I want to share with you some data analysis that I made with the 576,246 votes that were casted in the 2017 presidential election. For instance, in the 2010 presidential election, 538,246 votes were casted. I decided to use the number of voters because it’s more accurate than the number registered voters.
The Somaliland legislature has 82 seats or constituencies. To get the number of constituents for each representative, I divided the total number of voters by the number of constituencies. The result, each representative got 6,923 voters or constituents— the threshold number of voters needed to be a member of the legislature, according to the last election cycle. In the 2010 presidential election in which 536,46 votes were casted will yield 6,345 voters for each representative. The number of voters could increase or decrease in the future.
The current highly flawed electoral system disfranchises a large number of voters by making their votes irrelevant. What is troubling is the division of the country into 6 regions based on the false” Faqash” era administrative regions.
We know the history and wicked politics behind how some of these regions were formed during Siad Barre dictatorship. There are still disputes over delimitation of the boundary between Awdal and Gabiley regions. And if we do not address these disputes—-the embers of Somalia’s civil war will reignite into a fire again.
Yet the Vice President Saylici has exacerbated the disputes by acting as though he is the Chief “ Aqil” of his own sub-clan. He colluded with a land grab campaign of his sub-clan to take over the traditional territory of Issa ( Salal region) and parts of Gabiley region. In fact, while the under the radar during the last days of Silanyo administration, and with the blessings of then presidential nominee Muse Bihi—-who adamantly opposes Gabiley to be a region and to run their own affairs——he incorporated Cal- Xaydh township into Awdal and away from Gabiley region.
Some of the delegates of the regions such as Sahel, Sanaag, and Awdal, were elected with an average of 2,900 voters, or even less while some candidates in Hargeisa/ Gabiley region where a huge population are packed together ——have failed to get into the Assembly even though they received over 6,000 votes. The total size of a district or region’s delegation to the House of Assembly should only reflect on its people or the number of voters.
Given all of that, what we have seen and heard from the proponents of clannish, identity politics and their powerbrokers in Hargeisa is a crybaby and that they are boycotting the upcoming legislative elections, because do not get enough seats in the legislature. This is nothing but a farce.
Within a nine months, Somaliland will hold legislative elections in 2021(Allah’s willing) to elect new members of the legislature. For this reason, it is crucial for Somaliland voters and Somalilanders in the diaspora to know the visions, platforms, qualifications, and competence as well as the characters of the candidates that are running for upcoming 2021 legislative elections. So that when elected, their policies will be based on moving Somaliland away from parochial, clannish, identity politics into a modern functioning democratic state. A state that can feed its people, educate its children, and a place where parents can raise families.

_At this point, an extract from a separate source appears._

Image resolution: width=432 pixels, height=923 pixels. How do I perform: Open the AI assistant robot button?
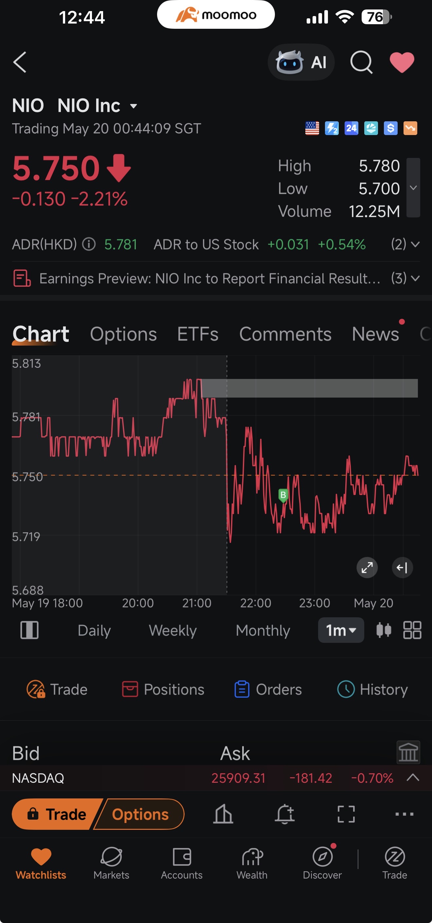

The current political parties have effectively turned Somaliland into a monopoly system between two rival political parties and whose apparatchiks changes roles between and within the parties at will. Without allowing more parties or independent candidates to compete in the upcoming legislative elections, the situation will be akin to doing the same things over and over again and expecting a different result.
Finally, because of over 15 years of a do nothing and venal legislators, and 10 years of Kulmiye party’s corruption, incompetence, and pandering to clannish, identity politics, our system of government is longer working for ordinary people and it needs a bold reforms.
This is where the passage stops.